Thursday, 13 September 2012

Good Interior Design Doesn't Date



The importance of space planning and design.
By Rowena Vaughan, RJV Designs Ltd



15 Year Old Kitchen

A client of mine recently walked into a now quite old (15 years) kitchen that I had designed and said “This, this is what I want!  A room that doesn’t date, that works well and will take me through the next 20 years of life.”   I have to say that I took this as a compliment.  

What was so effective about this room?  It wasn’t the amount of money spent!  15 years ago most of the funds had been used  turning two flats back into a house – with all the plumbing, electrics and internal works that entails.  By the time the clients came to do the kitchen,  finances were tight.   The kitchen units are simple painted Shaker style, the appliances are just white or chrome, the sink nothing special but the room and kitchen work.  Why?  Because  a lot of time had been  spent considering the room; how it would be used and how the family’s life might change with the years and planning for it.  A well designed property will retain its value and continues to look good through all the trials and tribulations that family life will throw at it.  An interior designer can’t organize a house to self clean, but we can set it out so that keeping it tidy is easier.

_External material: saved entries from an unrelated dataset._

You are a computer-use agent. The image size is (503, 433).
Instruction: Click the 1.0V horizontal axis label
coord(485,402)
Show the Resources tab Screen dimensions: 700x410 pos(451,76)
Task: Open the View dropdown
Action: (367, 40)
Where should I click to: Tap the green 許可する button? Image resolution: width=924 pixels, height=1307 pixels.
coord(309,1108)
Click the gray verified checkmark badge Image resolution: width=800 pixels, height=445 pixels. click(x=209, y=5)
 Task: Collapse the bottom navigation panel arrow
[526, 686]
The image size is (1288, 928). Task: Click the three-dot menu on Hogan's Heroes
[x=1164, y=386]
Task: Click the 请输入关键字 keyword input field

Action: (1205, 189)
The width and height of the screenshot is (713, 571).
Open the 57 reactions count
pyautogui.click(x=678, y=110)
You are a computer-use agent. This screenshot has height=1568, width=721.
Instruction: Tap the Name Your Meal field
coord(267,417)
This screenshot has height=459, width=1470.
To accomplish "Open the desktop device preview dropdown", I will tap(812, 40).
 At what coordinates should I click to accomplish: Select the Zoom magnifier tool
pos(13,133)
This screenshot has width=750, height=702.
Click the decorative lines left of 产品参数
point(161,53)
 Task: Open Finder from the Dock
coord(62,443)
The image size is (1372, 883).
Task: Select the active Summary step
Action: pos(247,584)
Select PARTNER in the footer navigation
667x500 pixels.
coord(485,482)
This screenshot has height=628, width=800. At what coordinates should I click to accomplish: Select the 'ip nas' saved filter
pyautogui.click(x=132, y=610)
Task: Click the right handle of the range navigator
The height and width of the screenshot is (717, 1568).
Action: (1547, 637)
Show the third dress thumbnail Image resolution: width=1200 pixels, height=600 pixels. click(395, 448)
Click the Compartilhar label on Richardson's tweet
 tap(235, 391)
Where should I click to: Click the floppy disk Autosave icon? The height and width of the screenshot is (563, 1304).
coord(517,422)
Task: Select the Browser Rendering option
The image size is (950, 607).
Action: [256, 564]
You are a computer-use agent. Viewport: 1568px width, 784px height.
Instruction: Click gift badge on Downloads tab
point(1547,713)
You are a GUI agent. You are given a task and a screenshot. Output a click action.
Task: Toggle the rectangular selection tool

Good interior design is not just about the decoration, furniture and curtains.  It is about the design, the space planning, the ergonomics,  the small and important details that make a room work over the long term.  Once this aspect of the interior is sorted then the ‘fun’ part of the decoration and fabrics can be arranged.
Some of the most important details to consider are:
  • Lighting – lighting for different tasks and being able to change and adapt the lighting to suit the purposes.  Providing options and variables.
  • Storage – it is an axiom with London houses that you can NEVER have too much storage.  Plan not just for now, but for future requirements.  A small child and their primary plastic toy collection, morphs into one with a huge amount of sports equipment.
  • Sockets – in our electronic age, with all our gadgets and gizmos you can never have too many of these and placing them in accessible areas is equally essential.
  • Flow – how people will move around a room, a space, a floor.  How will a space be used for a party, children playing, just the family.  All are different but need to be considered.
2 Year Old Kitchen
  • Focal point – a room with a focal point looks better visually – a picture window, a fireplace, a large picture all these provide good focal points.
  • Materials – what to use on the floor, worktops, unit finishes.
I could go on!  But these are just a few of the details to consider. 
Good design does not date.  Well planned and thought out houses,  even if the decoration is old and tired,  will sell easier and better than their hotch-potched and ill considered twin.  A house that has been added to over the years without an overall plan can often look a mess, even if a lot of money has been spent on the property.  An expensive bathroom badly planned  is an annoyance.  An extension which increases the floor area of the property but doesn’t add to the functionality of the house or room is a shame.  All that effort for little gain.

William Morris had it right: 
“Have nothing in your house which you do not know to be useful or believe to be beautiful.”